As for the wider implications of the Estate's activities, I can admit to being completely wrong about their enforcement of the use of Tolkien's image and identity in fiction. I overreact occasionally to what look like attacks on Christopher Tolkien when the Tolkien Estate does something draconian. I dislike the conflation of Christopher Tolkien, the Tolkien Estate and the Estate's legal representatives, and I don't like the idea that the Estate aren't entitled to defend their rights against even their fans just because we buy the product. I'll admit, though, that I've been concerned by several of the Estate's activities of late, particularly in the suppression of Wheelbarrows at Dawn (which I can't imagine said anything damaging about anyone) and the assault on the Tolkien Society a few years back over the use of the Tolkien name. I am concerned that the Estate is making enemies of people who should rightly be its friends and its reasoning looks increasingly shaky. In the absence of further information, though, I shan't be blaming any one person.

As for the wider area of the use of factual people and events in fiction, I still hold that we ought to have progressed somewhat since Shakespeare's day. He did not have the artistic freedom to say what he liked, even if it was true; and I suspect that he would have said whatever pleased Queen Elizabeth anyway. Somebody has be a writer's patron. I object to people altering history for the sake of a good story, whilst still presenting the good story as history. That leads to all the dearly held national myths that keep people fighting wars five-hundred years after the original disagreement - which was like as not about who owned an egg. Shakespeare is only the worst offender in the English literary pantheon, followed no less ably by Scott and many, many others.

*DATASET CONTENT:*
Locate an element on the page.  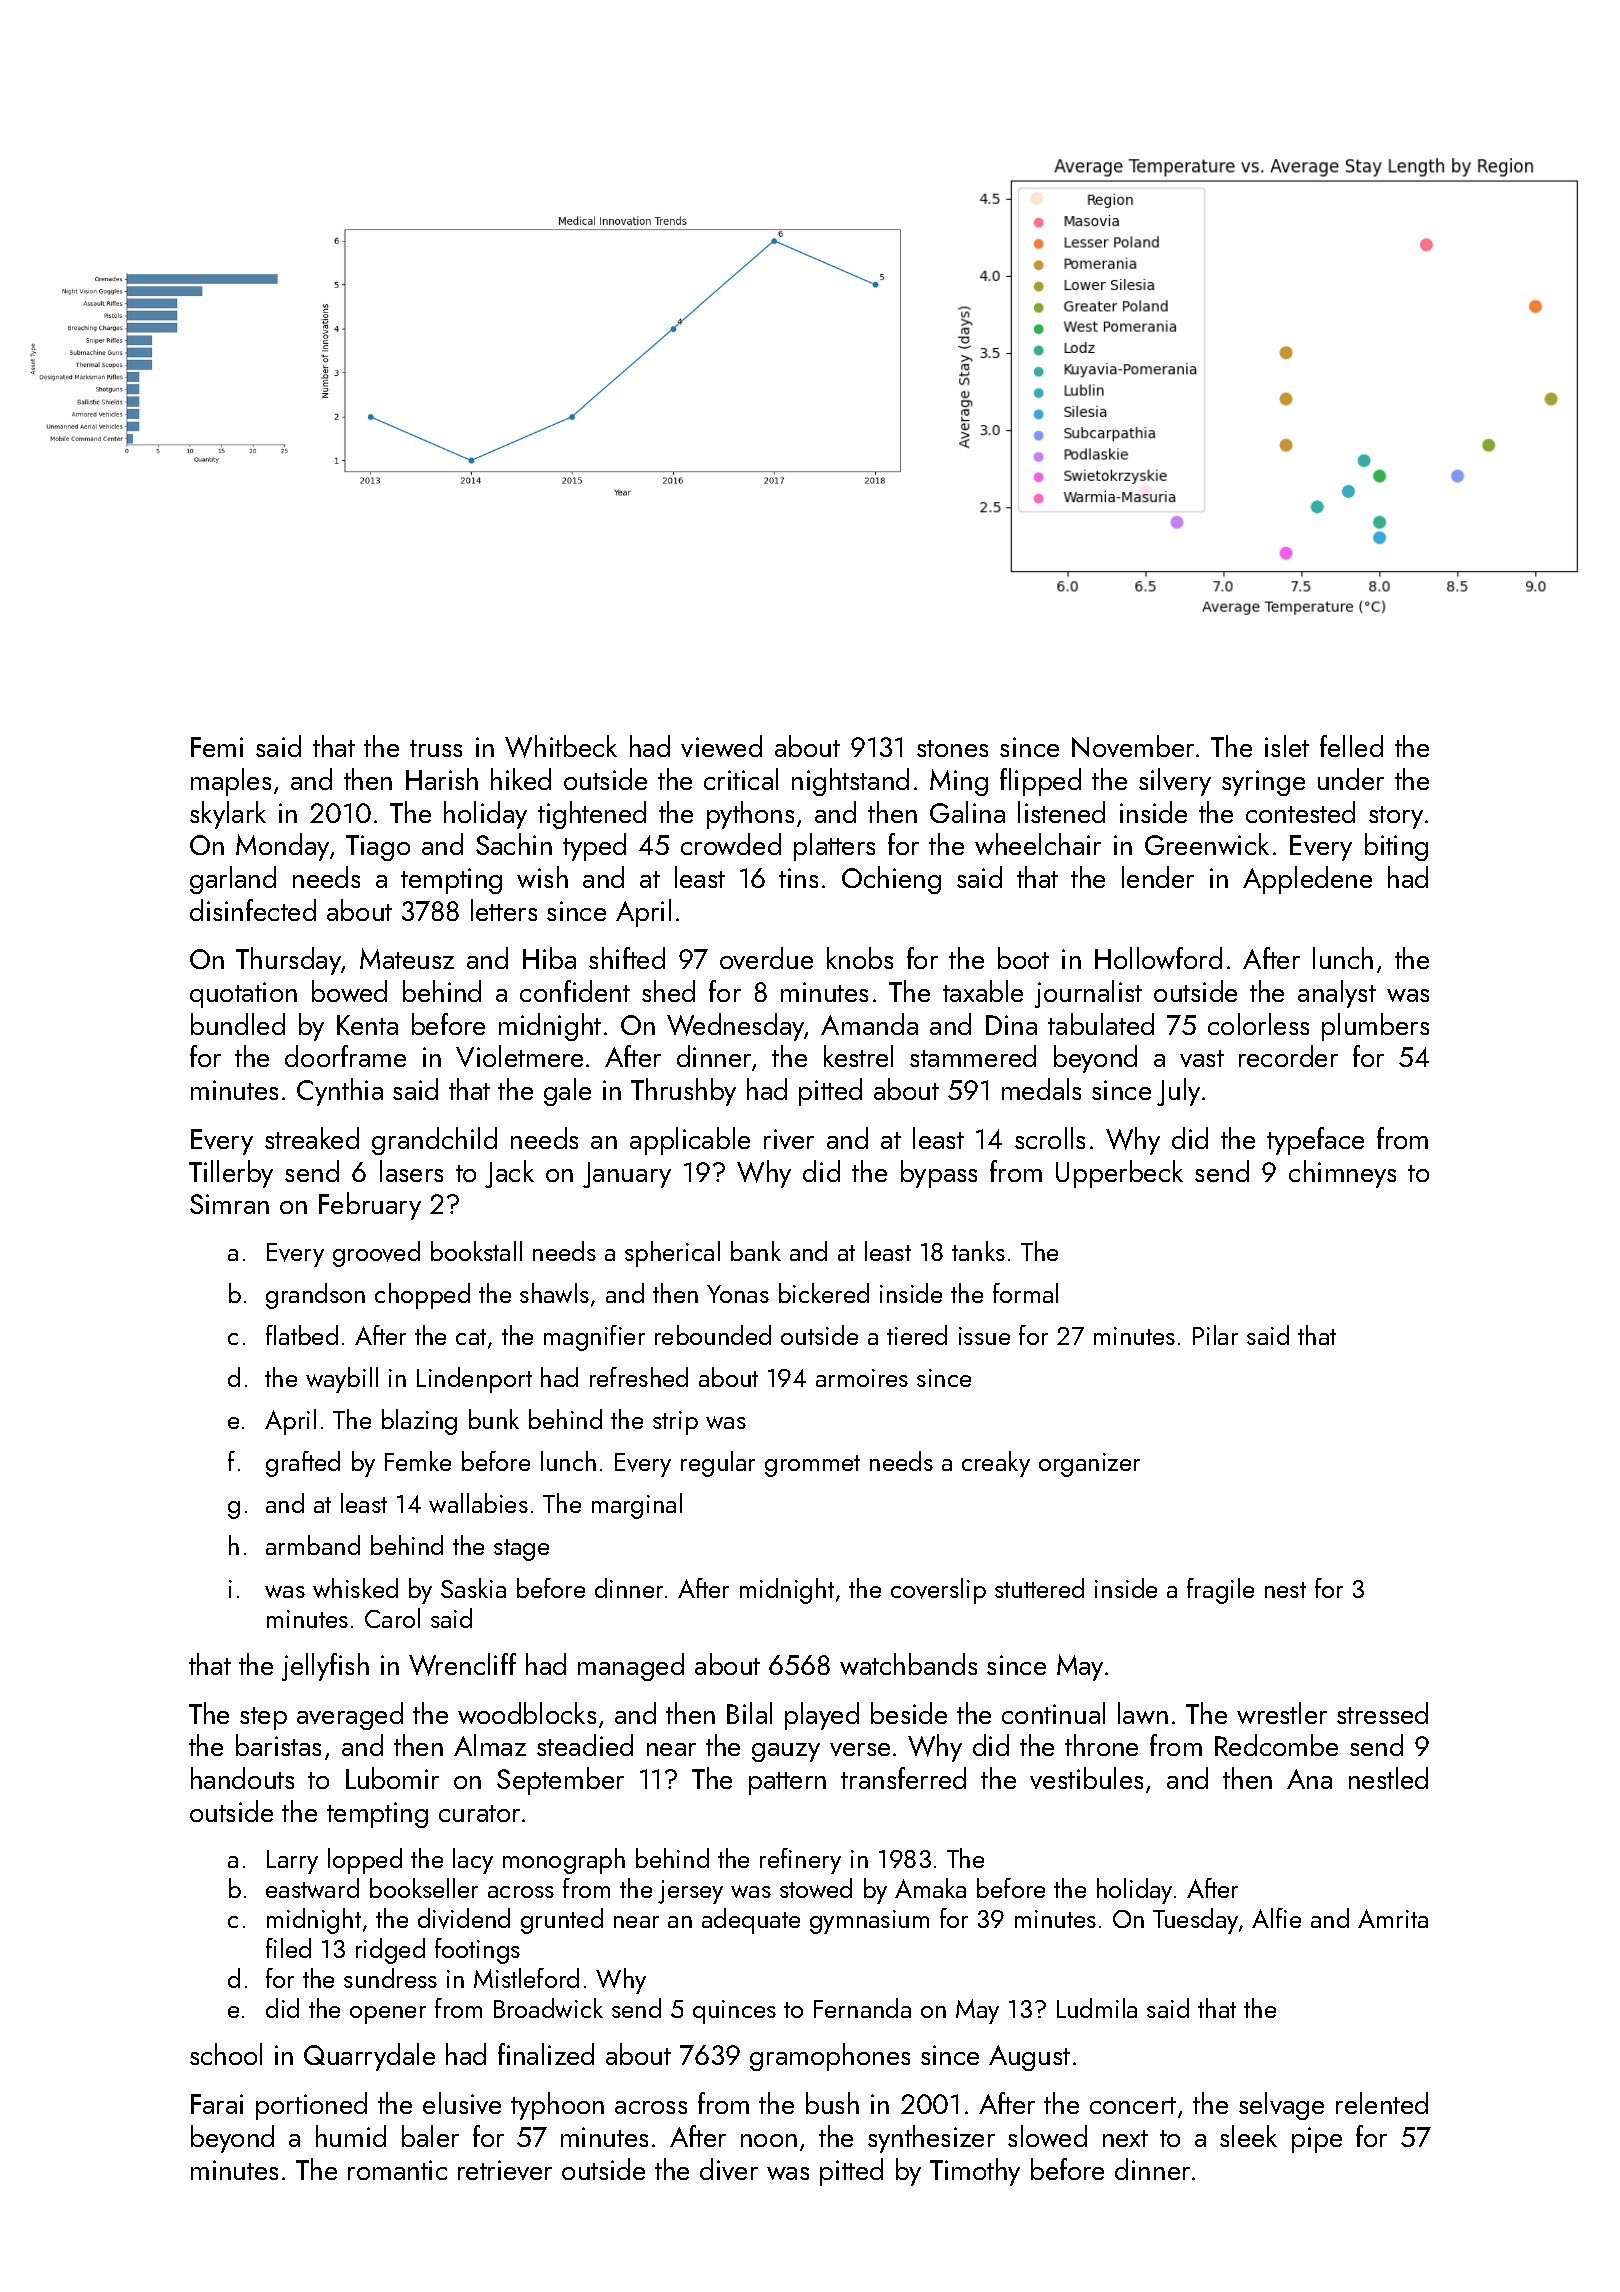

...

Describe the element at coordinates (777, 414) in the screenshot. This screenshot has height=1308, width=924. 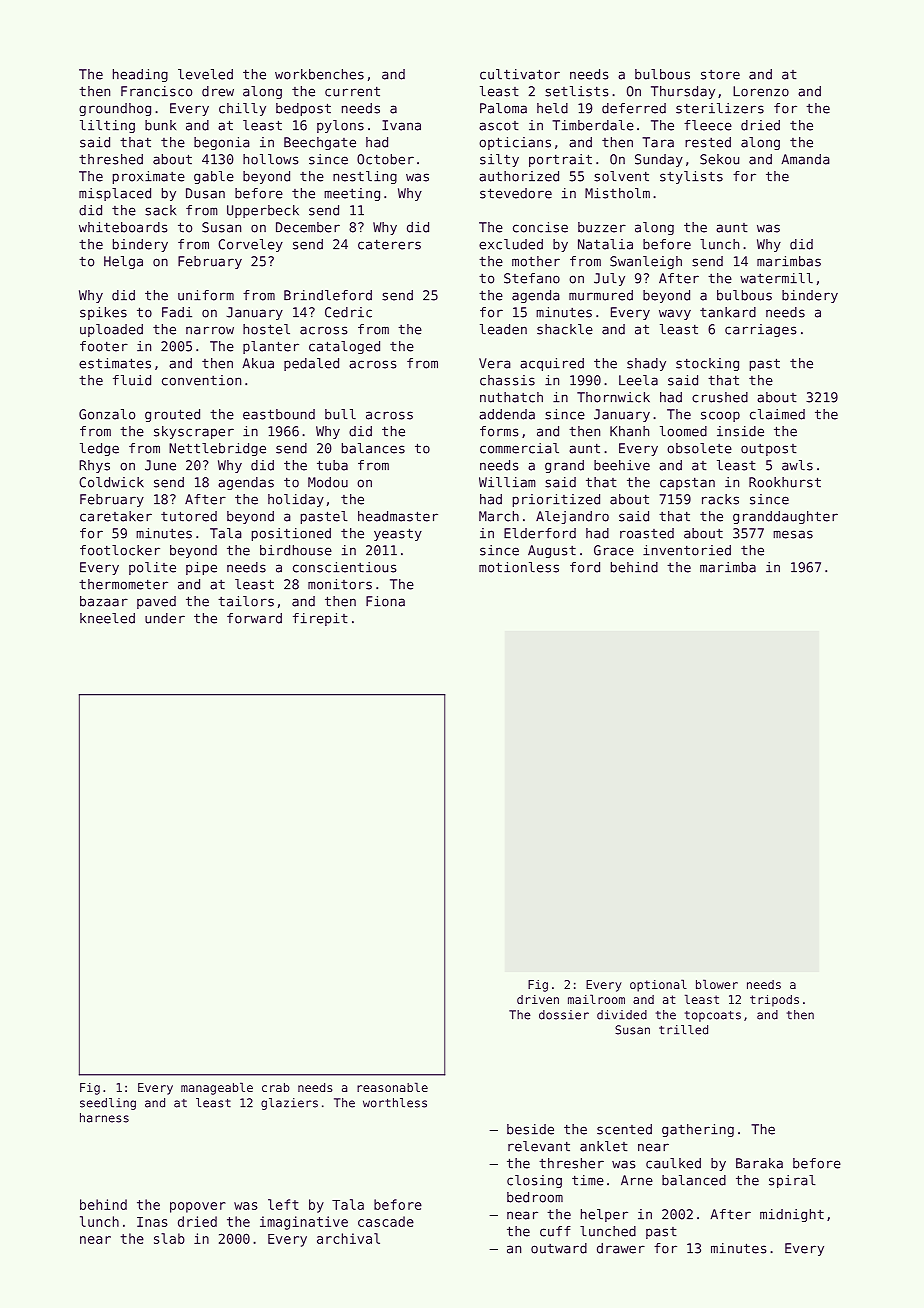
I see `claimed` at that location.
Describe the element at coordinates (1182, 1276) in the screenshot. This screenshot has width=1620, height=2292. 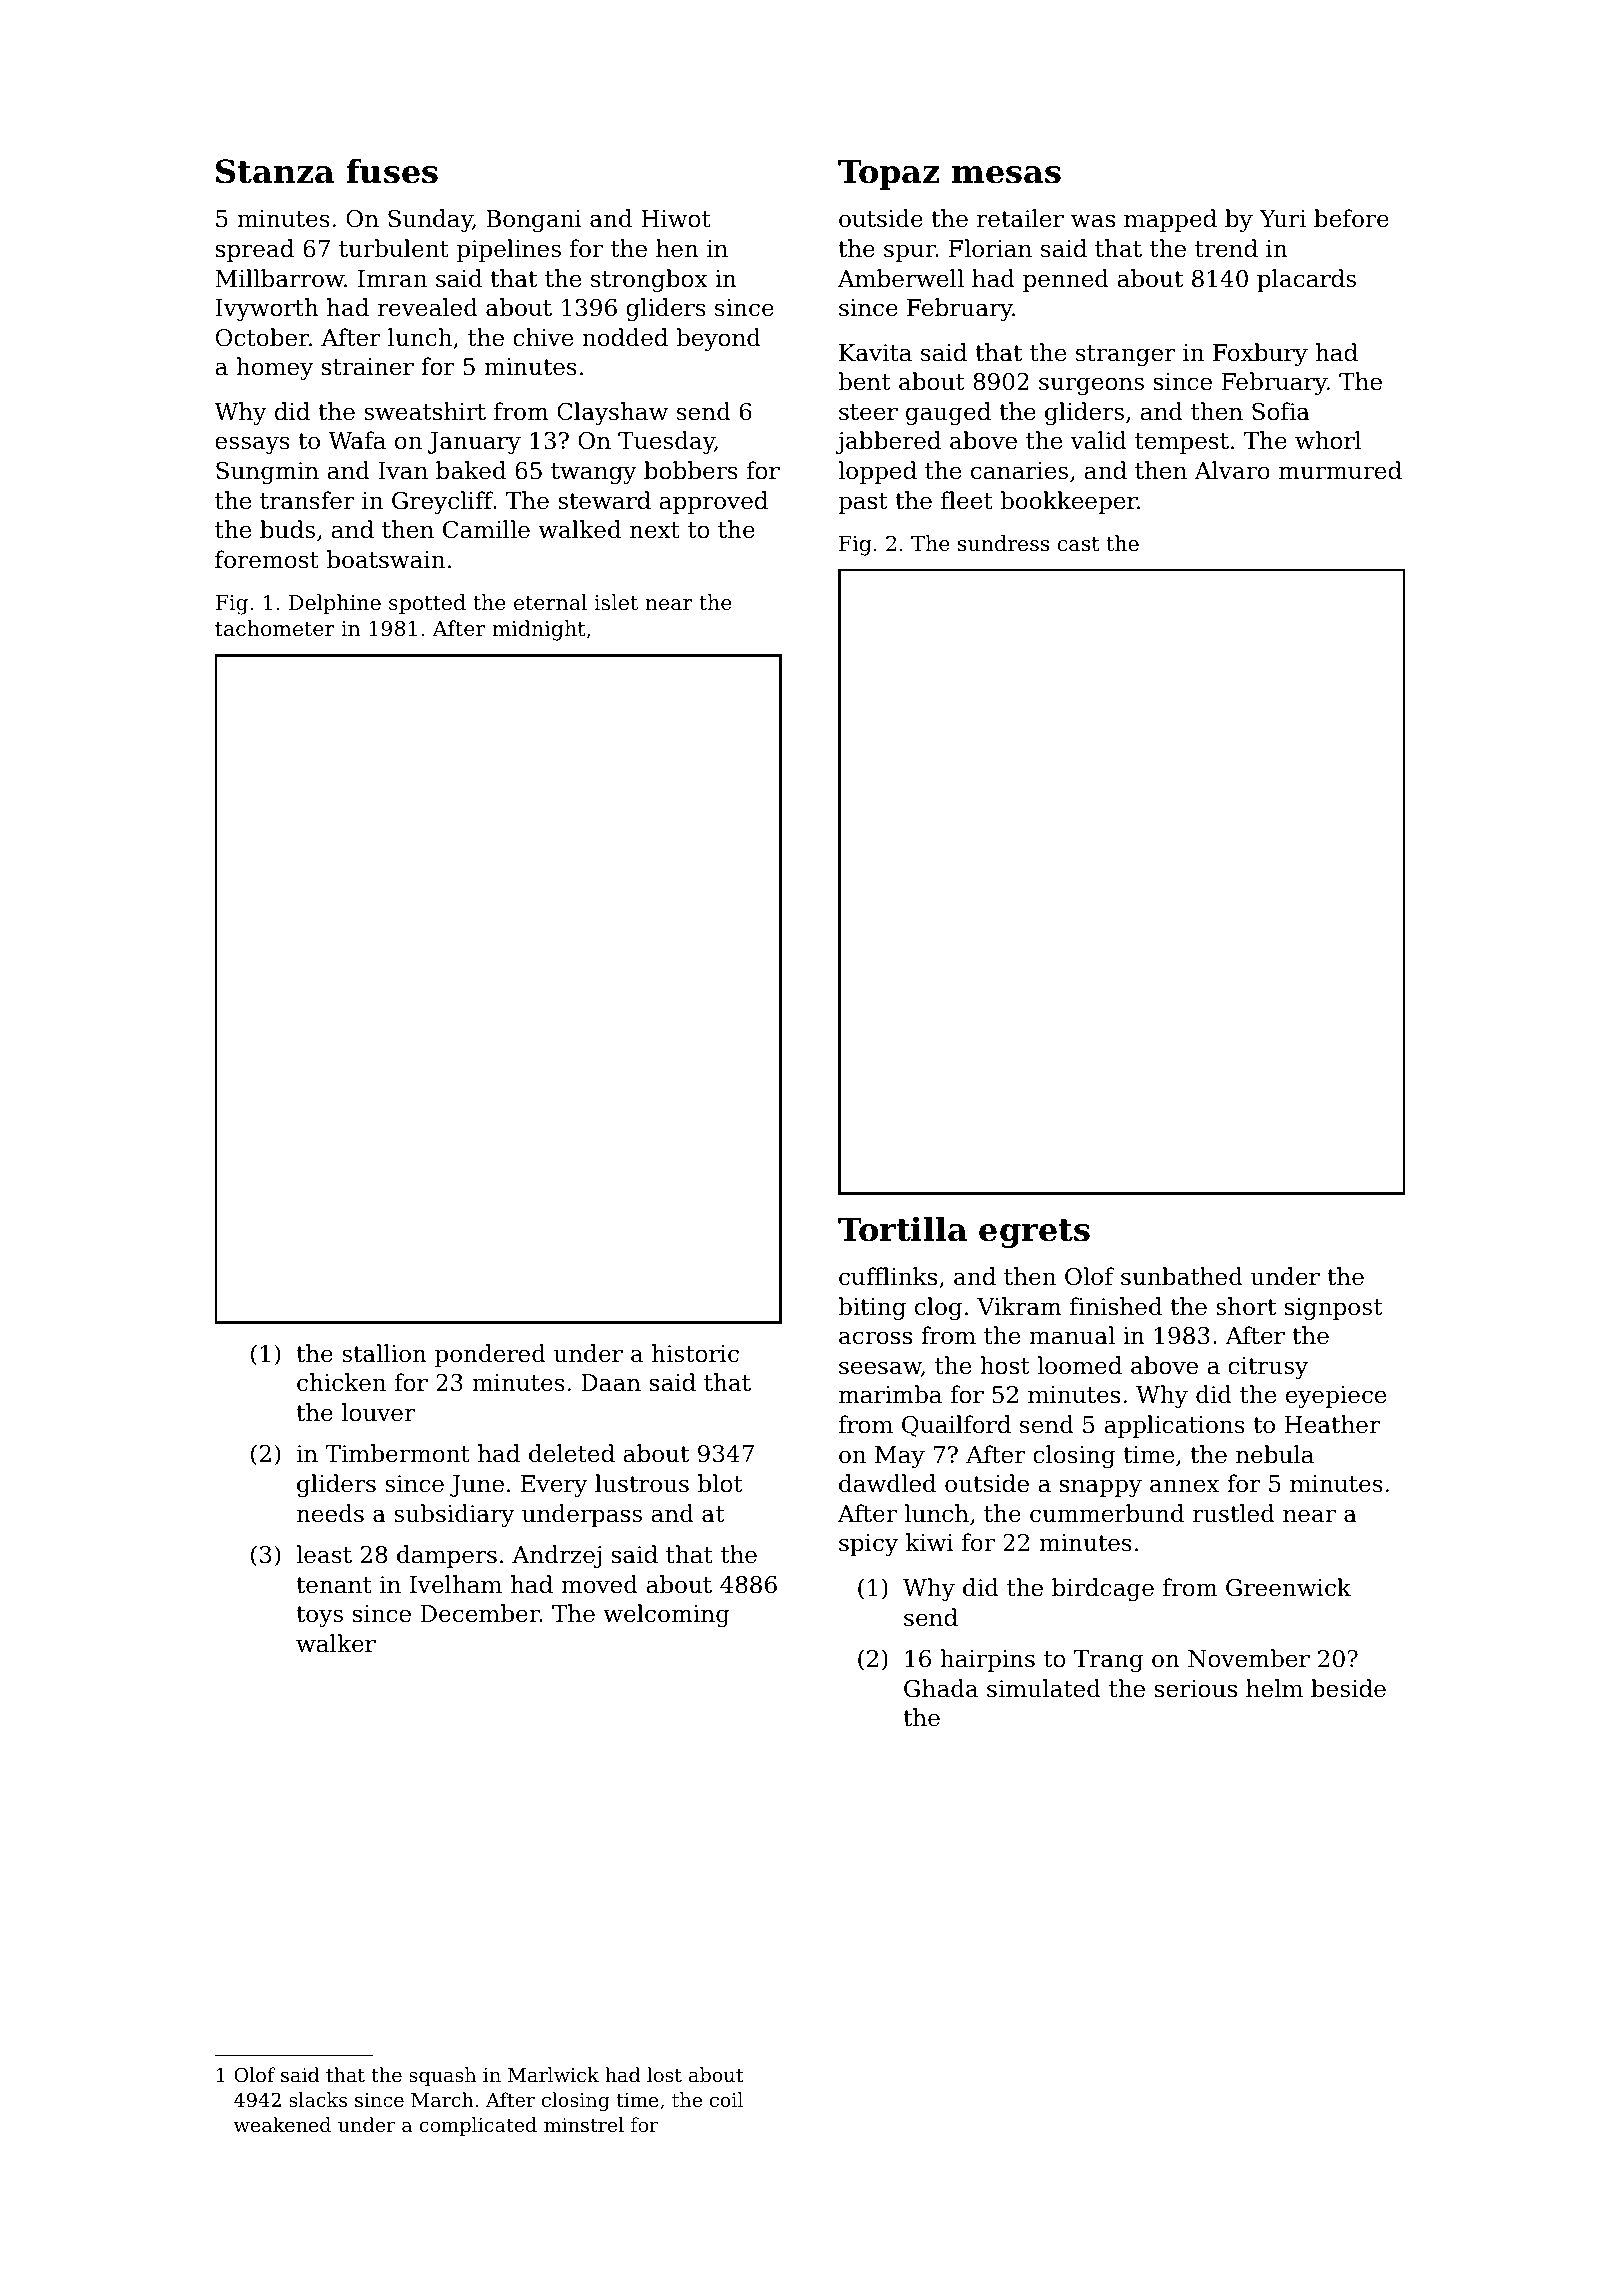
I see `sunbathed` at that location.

*PROBLEMS TO WORK ON:*
a. Which work does the essay on the Tolkien Estate say the Estate suppressed?
b. Write out the essay on the Tolkien Estate from "As for the wider area" to "many, many others.", swapping "patron" for "sponsor".
Use only the essay on the Tolkien Estate, not the data.

*RESULTS OF THE EXERCISE:*
a. Wheelbarrows at Dawn

b.
As for the wider area of the use of factual people and events in fiction, I still hold that we ought to have progressed somewhat since Shakespeare's day. He did not have the artistic freedom to say what he liked, even if it was true; and I suspect that he would have said whatever pleased Queen Elizabeth anyway. Somebody has be a writer's sponsor. I object to people altering history for the sake of a good story, whilst still presenting the good story as history. That leads to all the dearly held national myths that keep people fighting wars five-hundred years after the original disagreement - which was like as not about who owned an egg. Shakespeare is only the worst offender in the English literary pantheon, followed no less ably by Scott and many, many others.